For Fry -- the recipient of two Oliviers (the British equivalent of the Tonys) and chairman of the Association of Sound Designers -- this is little consolation, though he's very diplomatic about his disappointment. "It's a particularly weird thing because New York City has got some of the best sound designers in the world working on all these amazing shows," he says, choosing his words carefully. "It's one of the centers of excellence. To remove that category was a real blow to everybody in the industry. I think sound is quite tricky. It is often much less tangible than visual forms of design. You can't take a photo of it. You have set design and lighting design and video design and they're all working together to make this shared visual aesthetic. But sound design exists in the aural work of the actors and musicians. It makes it more difficult to judge what it is."

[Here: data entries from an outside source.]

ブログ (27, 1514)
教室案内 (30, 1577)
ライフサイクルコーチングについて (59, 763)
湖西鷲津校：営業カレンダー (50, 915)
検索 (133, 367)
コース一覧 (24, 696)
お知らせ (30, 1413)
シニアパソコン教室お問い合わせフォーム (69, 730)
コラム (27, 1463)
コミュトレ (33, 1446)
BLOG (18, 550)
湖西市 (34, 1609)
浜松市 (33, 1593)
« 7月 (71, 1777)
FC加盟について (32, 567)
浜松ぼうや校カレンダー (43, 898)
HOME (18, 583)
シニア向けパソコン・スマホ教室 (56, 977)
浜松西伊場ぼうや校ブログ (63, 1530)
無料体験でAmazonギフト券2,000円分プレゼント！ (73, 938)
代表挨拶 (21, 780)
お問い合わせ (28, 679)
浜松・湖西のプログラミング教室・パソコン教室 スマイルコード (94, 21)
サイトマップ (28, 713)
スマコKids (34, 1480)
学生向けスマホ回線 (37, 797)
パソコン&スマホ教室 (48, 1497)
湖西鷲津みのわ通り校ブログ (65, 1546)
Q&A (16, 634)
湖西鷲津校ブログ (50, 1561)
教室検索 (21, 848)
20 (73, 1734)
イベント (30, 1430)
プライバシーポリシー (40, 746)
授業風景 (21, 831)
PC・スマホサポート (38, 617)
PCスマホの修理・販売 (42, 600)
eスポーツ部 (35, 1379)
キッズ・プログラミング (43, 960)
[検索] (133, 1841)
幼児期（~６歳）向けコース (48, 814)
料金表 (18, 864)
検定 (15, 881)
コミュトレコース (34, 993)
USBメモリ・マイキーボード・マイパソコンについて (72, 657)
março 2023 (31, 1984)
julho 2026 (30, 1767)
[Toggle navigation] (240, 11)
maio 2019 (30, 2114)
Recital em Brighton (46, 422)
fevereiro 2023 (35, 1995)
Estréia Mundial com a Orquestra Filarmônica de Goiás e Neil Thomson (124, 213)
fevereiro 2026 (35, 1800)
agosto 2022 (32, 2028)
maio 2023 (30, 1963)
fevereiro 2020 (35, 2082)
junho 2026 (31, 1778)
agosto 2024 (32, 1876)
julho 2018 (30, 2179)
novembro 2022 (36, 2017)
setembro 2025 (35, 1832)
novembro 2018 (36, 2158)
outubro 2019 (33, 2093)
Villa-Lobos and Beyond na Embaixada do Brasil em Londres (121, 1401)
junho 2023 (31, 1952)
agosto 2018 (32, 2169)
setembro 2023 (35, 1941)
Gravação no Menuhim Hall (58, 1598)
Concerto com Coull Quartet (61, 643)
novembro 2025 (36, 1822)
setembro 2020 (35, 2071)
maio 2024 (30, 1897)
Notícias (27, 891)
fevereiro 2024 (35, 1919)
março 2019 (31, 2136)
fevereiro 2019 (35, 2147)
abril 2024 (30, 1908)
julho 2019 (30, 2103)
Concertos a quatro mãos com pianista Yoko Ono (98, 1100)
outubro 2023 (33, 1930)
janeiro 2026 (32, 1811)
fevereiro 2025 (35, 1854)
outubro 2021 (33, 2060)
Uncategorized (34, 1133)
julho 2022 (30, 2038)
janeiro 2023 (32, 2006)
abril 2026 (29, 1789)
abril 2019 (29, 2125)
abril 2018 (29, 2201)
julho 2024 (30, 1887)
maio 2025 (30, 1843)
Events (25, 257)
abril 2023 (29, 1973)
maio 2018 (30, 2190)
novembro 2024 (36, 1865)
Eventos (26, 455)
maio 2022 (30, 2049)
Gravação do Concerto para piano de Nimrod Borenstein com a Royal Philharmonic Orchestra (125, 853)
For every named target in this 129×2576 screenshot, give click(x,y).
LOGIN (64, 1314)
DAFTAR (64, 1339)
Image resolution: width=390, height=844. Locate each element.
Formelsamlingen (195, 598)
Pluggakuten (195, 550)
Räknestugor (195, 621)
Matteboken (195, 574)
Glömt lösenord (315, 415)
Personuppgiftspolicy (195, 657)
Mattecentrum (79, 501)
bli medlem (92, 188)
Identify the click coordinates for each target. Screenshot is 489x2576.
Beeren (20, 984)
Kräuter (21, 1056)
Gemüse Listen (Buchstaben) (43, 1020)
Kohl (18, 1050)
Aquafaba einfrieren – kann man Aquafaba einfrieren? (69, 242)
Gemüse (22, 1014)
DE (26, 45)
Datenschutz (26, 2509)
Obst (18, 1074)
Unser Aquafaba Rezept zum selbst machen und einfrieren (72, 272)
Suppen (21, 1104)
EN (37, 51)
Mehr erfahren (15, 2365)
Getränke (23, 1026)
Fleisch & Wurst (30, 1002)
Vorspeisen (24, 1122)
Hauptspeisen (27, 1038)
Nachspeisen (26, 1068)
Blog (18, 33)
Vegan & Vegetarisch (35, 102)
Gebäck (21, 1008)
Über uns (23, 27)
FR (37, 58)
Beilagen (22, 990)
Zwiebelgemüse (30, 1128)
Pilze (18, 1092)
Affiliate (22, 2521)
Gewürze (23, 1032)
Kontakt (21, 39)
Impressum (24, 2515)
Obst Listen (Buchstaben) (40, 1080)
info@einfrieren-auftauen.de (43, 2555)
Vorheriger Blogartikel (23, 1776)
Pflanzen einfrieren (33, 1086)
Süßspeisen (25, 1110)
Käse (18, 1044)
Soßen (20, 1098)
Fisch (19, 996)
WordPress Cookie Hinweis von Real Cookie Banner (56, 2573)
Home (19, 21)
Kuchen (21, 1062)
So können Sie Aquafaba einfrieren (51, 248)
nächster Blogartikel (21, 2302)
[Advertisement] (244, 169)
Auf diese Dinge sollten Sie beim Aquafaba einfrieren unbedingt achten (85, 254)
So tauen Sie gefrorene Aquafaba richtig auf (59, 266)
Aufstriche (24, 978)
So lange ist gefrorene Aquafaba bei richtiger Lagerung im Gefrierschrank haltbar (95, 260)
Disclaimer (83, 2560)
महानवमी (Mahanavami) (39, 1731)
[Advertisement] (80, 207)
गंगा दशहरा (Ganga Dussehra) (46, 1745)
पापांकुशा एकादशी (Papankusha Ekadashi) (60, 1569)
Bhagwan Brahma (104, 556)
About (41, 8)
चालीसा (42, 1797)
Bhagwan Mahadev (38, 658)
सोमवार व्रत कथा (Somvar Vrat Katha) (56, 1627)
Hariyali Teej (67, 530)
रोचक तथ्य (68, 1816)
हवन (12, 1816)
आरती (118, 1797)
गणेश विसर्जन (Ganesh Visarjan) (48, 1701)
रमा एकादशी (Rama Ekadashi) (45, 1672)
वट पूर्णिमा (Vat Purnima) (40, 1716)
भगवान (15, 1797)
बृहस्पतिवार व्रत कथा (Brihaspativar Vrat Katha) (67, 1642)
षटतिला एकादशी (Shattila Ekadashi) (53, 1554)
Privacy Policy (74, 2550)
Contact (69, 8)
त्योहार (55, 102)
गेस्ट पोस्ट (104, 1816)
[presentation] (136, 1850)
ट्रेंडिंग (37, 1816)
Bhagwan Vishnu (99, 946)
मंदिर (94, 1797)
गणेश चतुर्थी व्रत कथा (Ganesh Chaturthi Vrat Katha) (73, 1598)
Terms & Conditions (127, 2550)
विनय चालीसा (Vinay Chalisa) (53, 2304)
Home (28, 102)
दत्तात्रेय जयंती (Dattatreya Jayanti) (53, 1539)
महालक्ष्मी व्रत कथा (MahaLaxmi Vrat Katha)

Since the sound work is visible, so to speak, in The Encounter, there is a chance that Fry will snag one of those "special Tony Awards" the committee floated. But even that makes him wary. "I wouldn't want for this to win an award because the sound is front and center," he admits. "Shows should win awards for being good. And there are lot of shows on Broadway that are using sound very powerfully; it's just the sound isn't front and center. It's tricky. All awards are. How do you say who's best at something? How do you judge the dividing line between who created what? Theatre is a group of artists coming together and creating and thriving off each other's input."